To some old folks with scant savings, inflation means hardship. Helen Ferrone, 68, a retired apartment-house manager, exhausted most of her savings during her late husband's long siege with cancer. Now, struggling to live on Social Security, she is trying to reduce the $60 a month that she must spend on medicines for a variety of ailments. Says she: "When I'm having a good day I try to cut down on the painkillers for my arthritis, though the doctor says I shouldn't, because the medicine should stay in my bloodstream all the time to be effective."
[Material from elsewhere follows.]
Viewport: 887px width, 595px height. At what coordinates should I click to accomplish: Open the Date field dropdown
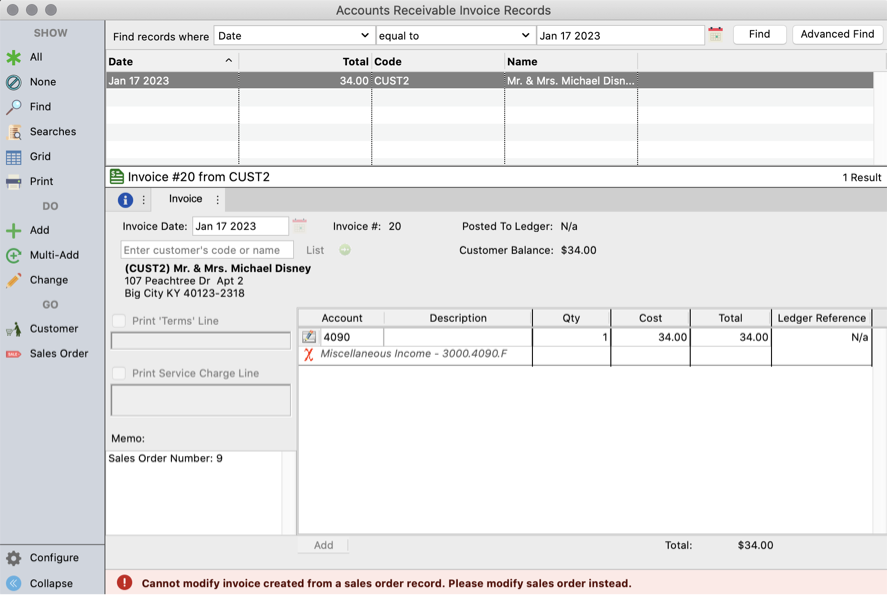tap(294, 36)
Working people are moonlighting or putting in overtime, and many wives are seeking jobs. Unable to pay his $220 rent out of the $164 a week that he takes home working five days as a New York City doorman, Benny Lescher now puts in a sixth day as an elevator starter. Charles Ogasapain, owner of the Arlington Candy Co. in Woburn, Mass., cannot afford additional help, because rising costs of labor and materials are chewing up his profits. So he works twelve hours a day himself. Cynthia Bako could not earn enough as a waitress in Portland, Ore., to put herself through college, so she joined the Army to get free courses in electronics. Says she: "The Army is the young person's only hedge against being steamrollered by the cost of living."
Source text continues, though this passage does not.